My father was a tenant farmer, farming my grandmother's land in western Tennessee. Our home was a clean little three room house setting on the corner of two dirt roads. Behind the house was a small field of cotton and behind that field was a deep gully, winding its way through the property like a monstrous snake.
That spring my father had bought two magnificent gray mules, which he named Sam and Toby. It's hard to think of mules as being beautiful, but Sam and Toby were gentle, obedient, and strong and their coats looked like rich gray velvet. They had all the qualities that it took to make mules beautiful. I loved Sam and Toby and sometimes my father would let me ride on the big broad back of Sam, a fantastic treat for a little girl!
One day while my father was plowing the field of cotton behind the house and I was playing in the yard enjoying my make believe world, I heard my father calling me. He sounded so urgent and far away. I looked toward the field but I didn't see him anywhere. I ran into the field and with panic filling my voice I cried out several times, "Where is you daddy? Where is you daddy?" His far away answer came, "I'm down here, in the gully." I ran to the edge of the gully and in the bottom of the ditch were my father, Sam, Toby and the cultivator. My father was covered with mud, but seemed to be all right. Sam and Toby were lying down, almost buried in mud. My heart skipped a beat; I just knew they were hurt. My father told me to get Mr. Sawyer and so I ran across the bridge to the neighbor's to get help.
With Mr. Sawyer's help, my father got Sam and Toby to their feet and led them down the gully until they came to a shallow place where they could be led out to solid ground. I was a happy little girl. My father, whom I loved very much, was unharmed and Sam and Toby would be fine just as soon as the mud was washed from their exquisite grey coats.
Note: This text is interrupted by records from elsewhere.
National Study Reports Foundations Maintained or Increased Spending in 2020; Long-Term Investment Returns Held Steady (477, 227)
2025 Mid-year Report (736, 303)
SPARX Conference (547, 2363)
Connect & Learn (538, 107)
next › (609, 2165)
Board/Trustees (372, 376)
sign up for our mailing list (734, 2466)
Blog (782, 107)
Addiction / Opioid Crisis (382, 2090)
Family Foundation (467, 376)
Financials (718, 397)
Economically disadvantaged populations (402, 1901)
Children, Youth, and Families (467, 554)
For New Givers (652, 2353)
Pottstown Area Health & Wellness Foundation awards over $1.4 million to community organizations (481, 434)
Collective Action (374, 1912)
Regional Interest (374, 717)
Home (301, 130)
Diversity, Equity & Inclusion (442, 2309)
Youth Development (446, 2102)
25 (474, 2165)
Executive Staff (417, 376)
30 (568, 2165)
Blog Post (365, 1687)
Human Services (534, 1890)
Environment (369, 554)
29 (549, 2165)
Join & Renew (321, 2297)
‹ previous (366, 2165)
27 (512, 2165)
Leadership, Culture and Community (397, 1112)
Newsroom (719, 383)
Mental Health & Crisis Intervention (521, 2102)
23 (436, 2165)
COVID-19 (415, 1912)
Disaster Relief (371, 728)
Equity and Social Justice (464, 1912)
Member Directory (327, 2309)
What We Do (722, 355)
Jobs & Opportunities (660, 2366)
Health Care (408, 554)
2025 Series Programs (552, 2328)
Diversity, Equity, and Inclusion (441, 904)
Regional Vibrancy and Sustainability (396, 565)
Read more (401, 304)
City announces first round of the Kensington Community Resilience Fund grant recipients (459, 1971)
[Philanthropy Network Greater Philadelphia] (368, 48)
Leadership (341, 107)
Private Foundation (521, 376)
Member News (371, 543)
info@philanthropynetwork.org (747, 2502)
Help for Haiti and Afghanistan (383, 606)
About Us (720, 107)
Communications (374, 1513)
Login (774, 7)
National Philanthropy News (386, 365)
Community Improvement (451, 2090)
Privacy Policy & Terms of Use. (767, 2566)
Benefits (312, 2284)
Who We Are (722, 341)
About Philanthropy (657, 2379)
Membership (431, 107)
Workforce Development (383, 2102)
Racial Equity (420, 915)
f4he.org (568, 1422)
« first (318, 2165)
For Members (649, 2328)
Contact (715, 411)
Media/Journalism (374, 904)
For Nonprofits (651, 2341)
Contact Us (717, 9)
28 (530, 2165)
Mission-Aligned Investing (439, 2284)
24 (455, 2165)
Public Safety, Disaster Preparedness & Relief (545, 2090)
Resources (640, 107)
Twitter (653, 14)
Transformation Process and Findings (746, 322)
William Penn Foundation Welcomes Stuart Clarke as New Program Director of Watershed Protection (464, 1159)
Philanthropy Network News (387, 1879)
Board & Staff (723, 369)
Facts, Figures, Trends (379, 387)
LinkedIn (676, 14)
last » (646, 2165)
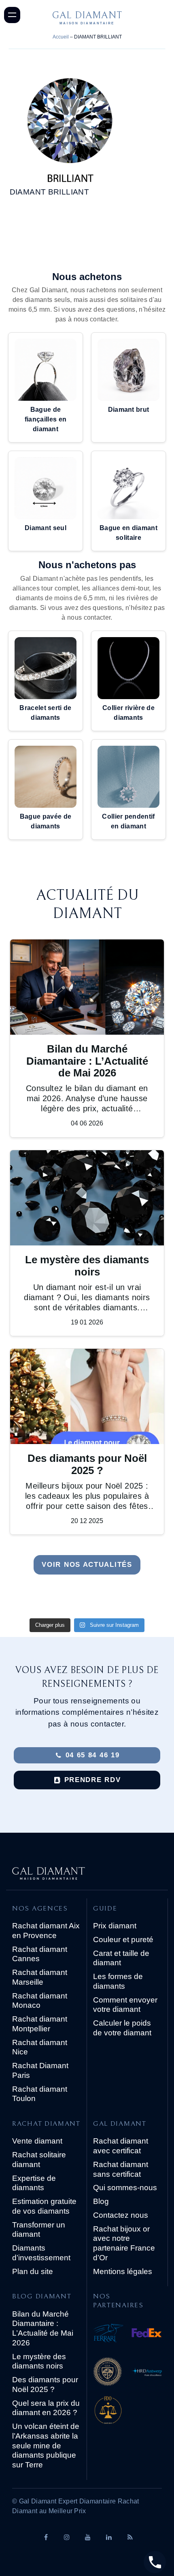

Little did I know then that the real tragedy was yet to come!
Sam and Toby worked so well together that they were a perfect team for plowing small confined areas, so sometimes my grandfather would borrow them to plow his garden. Later that year, my grandfather was using Sam and Toby and at lunch he decided to give them a treat. He cut some green corn and fed it to them. That night, Toby got very sick. My father went for the veterinarian and he informed my father that Toby had the colic. The veterinarian did everything he could and was with Toby far into the night, but nothing helped. Before morning, Toby was on his way to animal heaven.
Fortunately, my father had finished his crop and wouldn't need a team of mules until harvest time. Sam couldn't do the job alone and my father couldn't afford to buy another mule because he still owed for Sam and Toby. My father decided to return Sam to the man that he had bought him from. With tears in my eyes, I watched Sam trod slowly down the dirt road toward town with my father astride his wide back.
With the help of the neighbors, who always seemed to have an extra team of mules, our corn and cotton was harvested and sold. My first experience with the death and loss of something I loved has never faded. Over fifty years have gone by since that terrible loss, but the memory of Sam and Toby and that heartbroken little girl remain with me.